How to solve y''+y=sin(x) by separation of variables?
?? Usually separation of variables is for
y' = f(x) g(y)
Here, I'd use u=y' and an integrating factor.
Sorry about that - I used the wrong terminology. It's supposed to be variation of parameters....
So, in the meantime, have you actually tried to solve it? It should not be too hard to plug in your equation and find that
y = c1 sinx + c2 cosx - 1/2 x cosx
If you still cannot arrive there, try this article, where the example is almost exactly like yours.
https://www.cliffsnotes.com/study-guides/differential-equations/second-order-equations/variation-of-parameters
I have tried it. The method we were taught is to use wronskians to evaluate for y(p). My wronskians are w= -1, w1=sin(x)cos(x) and w2=-sin^2(x)

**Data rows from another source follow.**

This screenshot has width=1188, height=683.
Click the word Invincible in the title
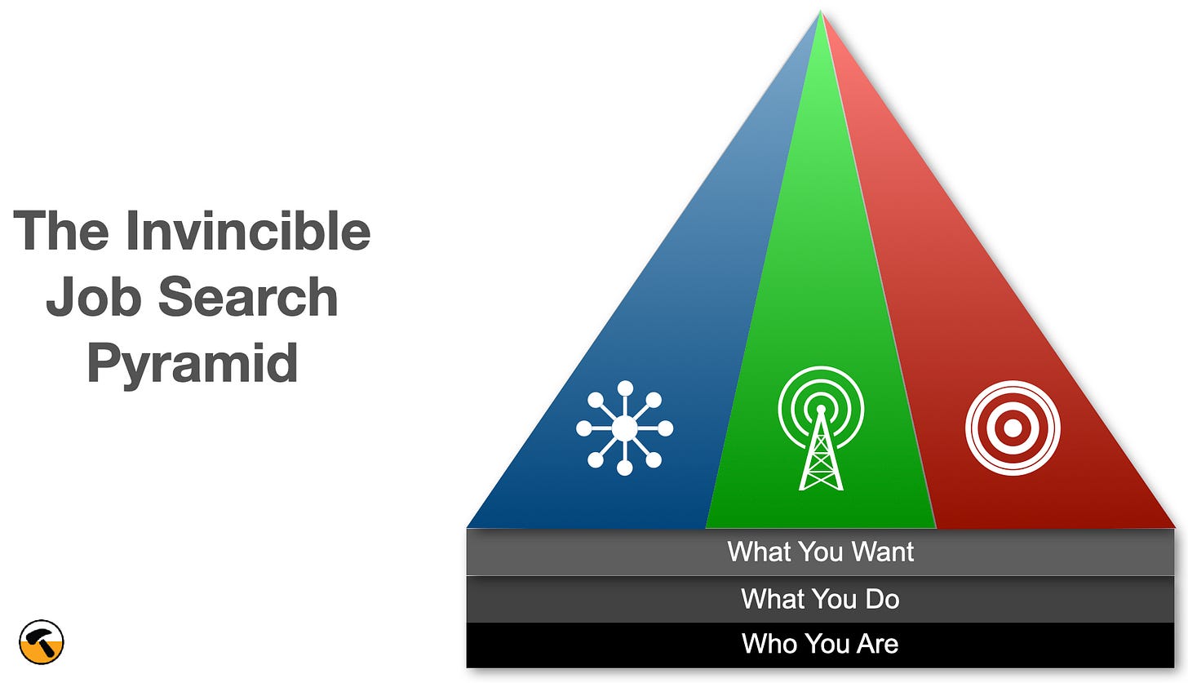coord(248,231)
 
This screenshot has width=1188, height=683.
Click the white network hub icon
coord(624,428)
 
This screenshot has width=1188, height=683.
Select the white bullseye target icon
coord(1013,428)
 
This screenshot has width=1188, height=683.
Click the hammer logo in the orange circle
coord(42,642)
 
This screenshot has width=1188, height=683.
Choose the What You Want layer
coord(820,552)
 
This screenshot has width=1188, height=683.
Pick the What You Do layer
coord(820,599)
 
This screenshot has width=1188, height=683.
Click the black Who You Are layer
coord(820,644)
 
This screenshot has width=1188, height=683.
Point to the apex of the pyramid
coord(821,13)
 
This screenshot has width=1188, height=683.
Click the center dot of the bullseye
coord(1013,428)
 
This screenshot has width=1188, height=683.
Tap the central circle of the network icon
coord(624,428)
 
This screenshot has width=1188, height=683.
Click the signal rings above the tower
coord(821,384)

When I assemble the integrals I get:
integral sin(x)cos(x) dx which I evaluate with u substitution for u=sin(x) and get 1/2sin^2(x)
and
-integral sin^2(x) dx and using the trig identity to get 1/2 - 1/2 cos(2x) I get -1/2x+1/4sin(2x)
final evaluation of y(p)=
1/2sin^3(x)+cos(x)*(-1/2x+1/4sin(2x))
but that isn't right...
∫sinx cosx dx = 1/2 ∫sin2x dx = -1/4 cos2x
Try using that and it should make things less messy.